● **EXTRACTED MATERIAL**:
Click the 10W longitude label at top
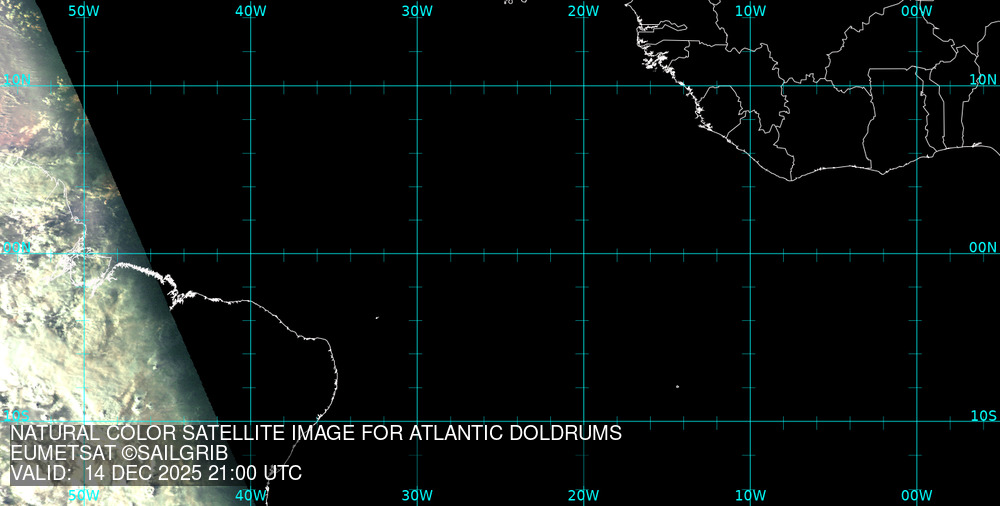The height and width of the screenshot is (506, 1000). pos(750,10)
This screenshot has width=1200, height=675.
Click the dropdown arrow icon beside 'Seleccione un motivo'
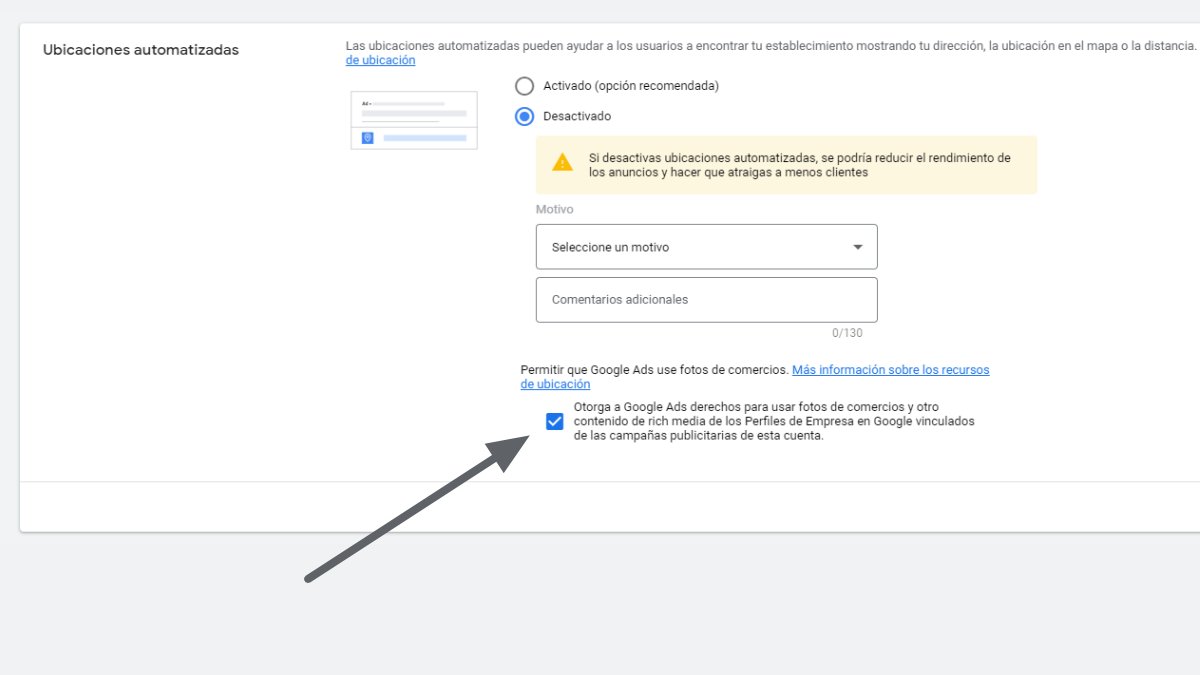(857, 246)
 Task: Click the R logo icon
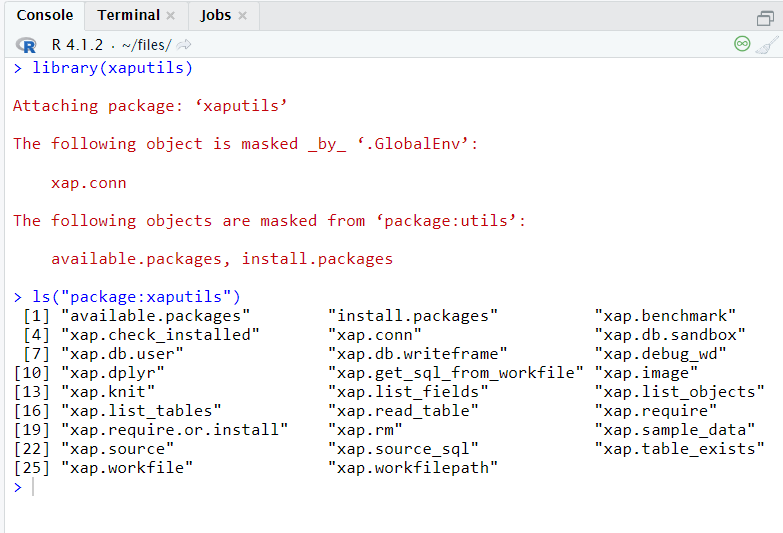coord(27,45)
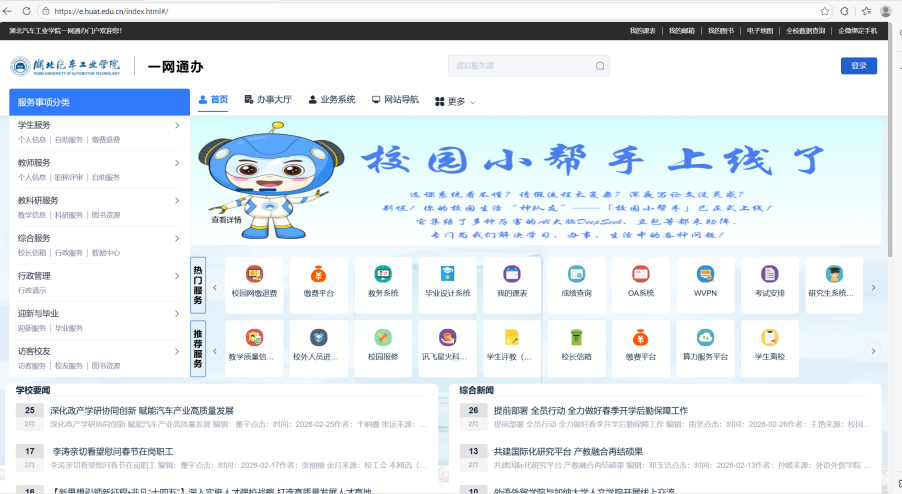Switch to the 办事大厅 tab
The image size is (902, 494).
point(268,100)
...
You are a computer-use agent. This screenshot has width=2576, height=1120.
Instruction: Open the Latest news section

● **EXERCISE BRIEF**:
Rewrite the rows that start with the line containing "Click the 10W longitude label at top" and end with the line containing "point(268,100)", changing "dropdown arrow" to "drop-down arrow" and leaving everything else as it is. Omit the pictures from your answer.

● **EXERCISE ANSWER**:
Click the 10W longitude label at top
The height and width of the screenshot is (506, 1000). pos(750,10)
This screenshot has width=1200, height=675.
Click the drop-down arrow icon beside 'Seleccione un motivo'
(857, 246)
 Task: Click the R logo icon
coord(27,45)
Switch to the 办事大厅 tab
The image size is (902, 494).
point(268,100)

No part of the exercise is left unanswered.